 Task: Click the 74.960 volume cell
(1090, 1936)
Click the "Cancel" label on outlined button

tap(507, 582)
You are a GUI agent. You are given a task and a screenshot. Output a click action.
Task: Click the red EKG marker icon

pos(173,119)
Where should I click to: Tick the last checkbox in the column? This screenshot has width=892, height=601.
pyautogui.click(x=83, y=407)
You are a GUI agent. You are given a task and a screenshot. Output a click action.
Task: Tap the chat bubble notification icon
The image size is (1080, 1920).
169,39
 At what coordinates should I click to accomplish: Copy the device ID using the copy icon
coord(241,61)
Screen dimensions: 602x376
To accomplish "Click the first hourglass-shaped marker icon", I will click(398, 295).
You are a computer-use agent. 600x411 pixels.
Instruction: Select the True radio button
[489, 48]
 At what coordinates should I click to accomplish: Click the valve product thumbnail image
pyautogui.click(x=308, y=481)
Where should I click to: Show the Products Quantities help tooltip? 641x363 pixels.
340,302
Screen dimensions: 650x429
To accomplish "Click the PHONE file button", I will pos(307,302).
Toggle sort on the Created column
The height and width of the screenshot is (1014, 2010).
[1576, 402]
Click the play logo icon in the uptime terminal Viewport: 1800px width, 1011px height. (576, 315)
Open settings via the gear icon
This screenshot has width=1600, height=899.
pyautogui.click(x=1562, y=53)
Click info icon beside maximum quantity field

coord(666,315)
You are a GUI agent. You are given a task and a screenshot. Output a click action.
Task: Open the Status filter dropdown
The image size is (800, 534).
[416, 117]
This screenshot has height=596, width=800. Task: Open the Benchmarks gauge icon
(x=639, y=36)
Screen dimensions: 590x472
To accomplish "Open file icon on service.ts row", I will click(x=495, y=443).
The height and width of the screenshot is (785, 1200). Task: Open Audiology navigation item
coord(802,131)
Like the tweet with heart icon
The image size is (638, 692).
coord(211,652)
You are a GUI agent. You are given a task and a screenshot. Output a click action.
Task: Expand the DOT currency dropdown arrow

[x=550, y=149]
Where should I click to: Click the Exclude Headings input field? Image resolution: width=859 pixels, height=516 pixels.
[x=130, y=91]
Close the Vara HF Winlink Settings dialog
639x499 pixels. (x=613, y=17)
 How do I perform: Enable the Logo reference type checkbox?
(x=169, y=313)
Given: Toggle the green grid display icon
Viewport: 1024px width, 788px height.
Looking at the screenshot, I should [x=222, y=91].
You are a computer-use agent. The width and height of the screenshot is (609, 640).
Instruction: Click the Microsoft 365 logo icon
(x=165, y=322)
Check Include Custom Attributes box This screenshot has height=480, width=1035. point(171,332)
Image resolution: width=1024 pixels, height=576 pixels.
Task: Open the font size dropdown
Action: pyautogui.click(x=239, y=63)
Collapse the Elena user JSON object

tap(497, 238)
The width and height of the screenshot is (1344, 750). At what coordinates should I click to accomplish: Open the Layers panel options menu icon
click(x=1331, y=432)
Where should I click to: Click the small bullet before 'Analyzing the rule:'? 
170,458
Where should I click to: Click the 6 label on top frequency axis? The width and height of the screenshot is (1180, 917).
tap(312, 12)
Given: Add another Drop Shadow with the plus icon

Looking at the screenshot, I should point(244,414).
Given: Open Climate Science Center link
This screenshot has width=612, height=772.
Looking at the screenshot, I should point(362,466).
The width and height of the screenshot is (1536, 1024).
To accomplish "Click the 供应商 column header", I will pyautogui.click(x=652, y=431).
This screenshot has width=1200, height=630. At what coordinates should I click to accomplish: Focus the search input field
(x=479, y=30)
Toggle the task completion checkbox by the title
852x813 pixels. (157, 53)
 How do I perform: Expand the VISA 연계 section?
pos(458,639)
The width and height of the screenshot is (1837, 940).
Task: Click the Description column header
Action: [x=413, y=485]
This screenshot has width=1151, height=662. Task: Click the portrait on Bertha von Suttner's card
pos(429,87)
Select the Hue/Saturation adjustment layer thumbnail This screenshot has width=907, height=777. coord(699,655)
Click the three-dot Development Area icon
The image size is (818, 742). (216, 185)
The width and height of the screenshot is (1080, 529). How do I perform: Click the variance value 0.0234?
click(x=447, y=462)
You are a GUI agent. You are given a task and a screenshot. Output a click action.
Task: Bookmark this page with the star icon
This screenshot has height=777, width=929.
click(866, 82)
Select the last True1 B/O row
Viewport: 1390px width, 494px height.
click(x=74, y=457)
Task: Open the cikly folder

------------

Description of the task
Your task is to retype all of the records exactly.

Your solution
 Task: Click the 74.960 volume cell
(1090, 1936)
Click the "Cancel" label on outlined button

tap(507, 582)
You are a GUI agent. You are given a task and a screenshot. Output a click action.
Task: Click the red EKG marker icon

pos(173,119)
Where should I click to: Tick the last checkbox in the column? This screenshot has width=892, height=601.
pyautogui.click(x=83, y=407)
You are a GUI agent. You are given a task and a screenshot. Output a click action.
Task: Tap the chat bubble notification icon
The image size is (1080, 1920).
169,39
 At what coordinates should I click to accomplish: Copy the device ID using the copy icon
coord(241,61)
Screen dimensions: 602x376
To accomplish "Click the first hourglass-shaped marker icon", I will click(398, 295).
You are a computer-use agent. 600x411 pixels.
Instruction: Select the True radio button
[489, 48]
 At what coordinates should I click to accomplish: Click the valve product thumbnail image
pyautogui.click(x=308, y=481)
Where should I click to: Show the Products Quantities help tooltip? 641x363 pixels.
340,302
Screen dimensions: 650x429
To accomplish "Click the PHONE file button", I will pos(307,302).
Toggle sort on the Created column
The height and width of the screenshot is (1014, 2010).
[1576, 402]
Click the play logo icon in the uptime terminal Viewport: 1800px width, 1011px height. (576, 315)
Open settings via the gear icon
This screenshot has width=1600, height=899.
pyautogui.click(x=1562, y=53)
Click info icon beside maximum quantity field

coord(666,315)
You are a GUI agent. You are given a task and a screenshot. Output a click action.
Task: Open the Status filter dropdown
The image size is (800, 534).
[416, 117]
This screenshot has height=596, width=800. Task: Open the Benchmarks gauge icon
(x=639, y=36)
Screen dimensions: 590x472
To accomplish "Open file icon on service.ts row", I will click(x=495, y=443).
The height and width of the screenshot is (785, 1200). Task: Open Audiology navigation item
coord(802,131)
Like the tweet with heart icon
The image size is (638, 692).
coord(211,652)
You are a GUI agent. You are given a task and a screenshot. Output a click action.
Task: Expand the DOT currency dropdown arrow

[x=550, y=149]
Where should I click to: Click the Exclude Headings input field? Image resolution: width=859 pixels, height=516 pixels.
[x=130, y=91]
Close the Vara HF Winlink Settings dialog
639x499 pixels. (x=613, y=17)
 How do I perform: Enable the Logo reference type checkbox?
(x=169, y=313)
Given: Toggle the green grid display icon
Viewport: 1024px width, 788px height.
Looking at the screenshot, I should [x=222, y=91].
You are a computer-use agent. The width and height of the screenshot is (609, 640).
Instruction: Click the Microsoft 365 logo icon
(x=165, y=322)
Check Include Custom Attributes box This screenshot has height=480, width=1035. point(171,332)
Image resolution: width=1024 pixels, height=576 pixels.
Task: Open the font size dropdown
Action: pyautogui.click(x=239, y=63)
Collapse the Elena user JSON object

tap(497, 238)
The width and height of the screenshot is (1344, 750). At what coordinates should I click to accomplish: Open the Layers panel options menu icon
click(x=1331, y=432)
Where should I click to: Click the small bullet before 'Analyzing the rule:'? 
170,458
Where should I click to: Click the 6 label on top frequency axis? The width and height of the screenshot is (1180, 917).
tap(312, 12)
Given: Add another Drop Shadow with the plus icon

Looking at the screenshot, I should point(244,414).
Given: Open Climate Science Center link
This screenshot has width=612, height=772.
Looking at the screenshot, I should point(362,466).
The width and height of the screenshot is (1536, 1024).
To accomplish "Click the 供应商 column header", I will pyautogui.click(x=652, y=431).
This screenshot has width=1200, height=630. At what coordinates should I click to accomplish: Focus the search input field
(x=479, y=30)
Toggle the task completion checkbox by the title
852x813 pixels. (157, 53)
 How do I perform: Expand the VISA 연계 section?
pos(458,639)
The width and height of the screenshot is (1837, 940).
Task: Click the Description column header
Action: [x=413, y=485]
This screenshot has width=1151, height=662. Task: Click the portrait on Bertha von Suttner's card
pos(429,87)
Select the Hue/Saturation adjustment layer thumbnail This screenshot has width=907, height=777. coord(699,655)
Click the three-dot Development Area icon
The image size is (818, 742). (216, 185)
The width and height of the screenshot is (1080, 529). How do I perform: Click the variance value 0.0234?
click(x=447, y=462)
You are a GUI agent. You are given a task and a screenshot. Output a click action.
Task: Bookmark this page with the star icon
This screenshot has height=777, width=929.
click(866, 82)
Select the last True1 B/O row
Viewport: 1390px width, 494px height.
click(x=74, y=457)
Task: Open the cikly folder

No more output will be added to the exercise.